On Campus

Why census data should be free

The census debate keeps going and going and …

Over at Worthwhile Canadian Initiative, Stephen Gordon offers an argument why databases are prone to market failure. From a market standpoint, it is inefficient for multiple firms to generate essentially the same data: “It’s more efficient to simply have one database and allow access to multiple users.” Therefore, “the census is a natural monopoly.” Ideally, this particular monopoly would operate as a “pure public good,” universally accessible and free: “Usually, we’d try to set price equal to marginal cost. In this case, the marginal cost of providing access to a database is essentially zero: once it is set up, maintenance costs are trivial.”

But unlike census data in the United States, Statistics Canada charges a fee, at least for the complex data sought by businesses and academics, and there is a significant impact on scholarship: “A Canadian professor who works at a publicly-funded university must obtain research grants from publicly-funded institution in order to pay for data – that have already been collected! – from yet another government agency. Too often, the game ends with the researcher abandoning the project or choosing to use US data instead.”
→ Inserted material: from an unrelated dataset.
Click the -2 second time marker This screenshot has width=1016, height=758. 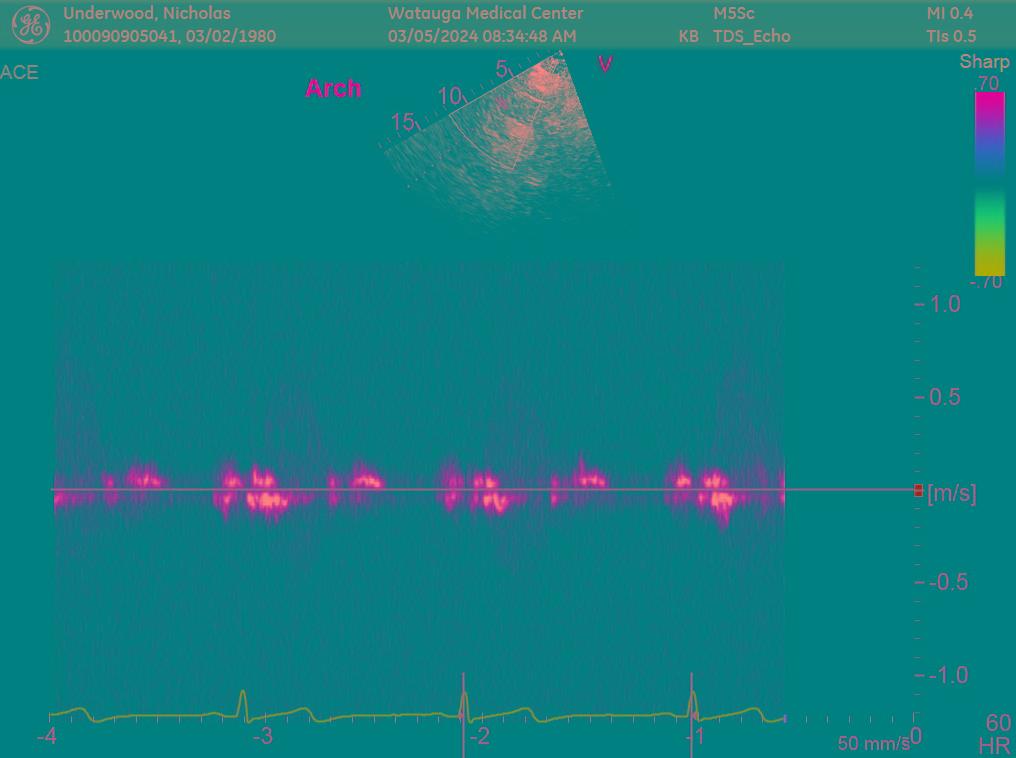(x=479, y=737)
So if the cost of census data, as Statistics Canada is responsible for generating 20 per cent of its own revenue, is a deterrent to using Canadian data, then combining that deterrent with the fact that the long form census will no longer be voluntary “things will get much, much worse.”
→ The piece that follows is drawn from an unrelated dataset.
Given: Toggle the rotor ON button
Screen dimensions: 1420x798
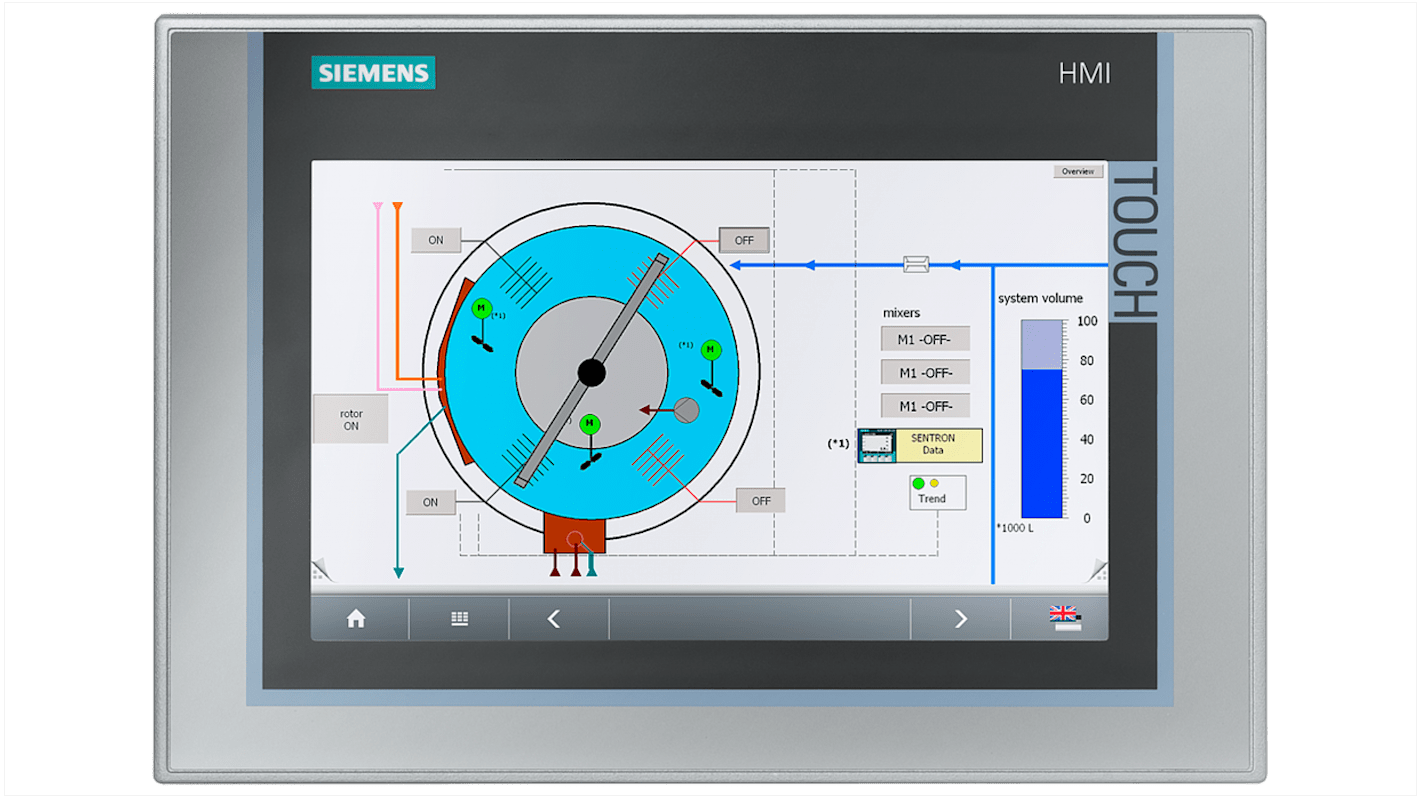Looking at the screenshot, I should 351,419.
Meanwhile, Aaron Wherry, who has chronicled every turn of the great census debate, has posted the National Citizens Coalition’s response to those who would be critical of the government’s decision to scrap the census long form. Basically people who rely on Statistics Canada for data are freeloaders: “It is nice to receive free statistics at the expense of taxpayers, but our government should not be compelling this cooperation with the threat of jail time nor should we be bankrolling the whole endeavour.”

This is probably a little late in the census debacle to bring this up, but all this reminds me of a theory one of my professors from the University of Manitoba developed, called something like the hot dog cart theory of politics. I always figured he was joking, at least a little. But the theory goes something like this: in every election, camera crews, in search of hapless citizens to give their view from the street, will always be able to corner hot dog vendors. Being behind a cart, their livelihood, they have nowhere to go, so they give their opinion.

Making the long form census voluntary, it seems, would be like relying on data taken solely from hot dog vendors and then trying to say it is representative of the whole country.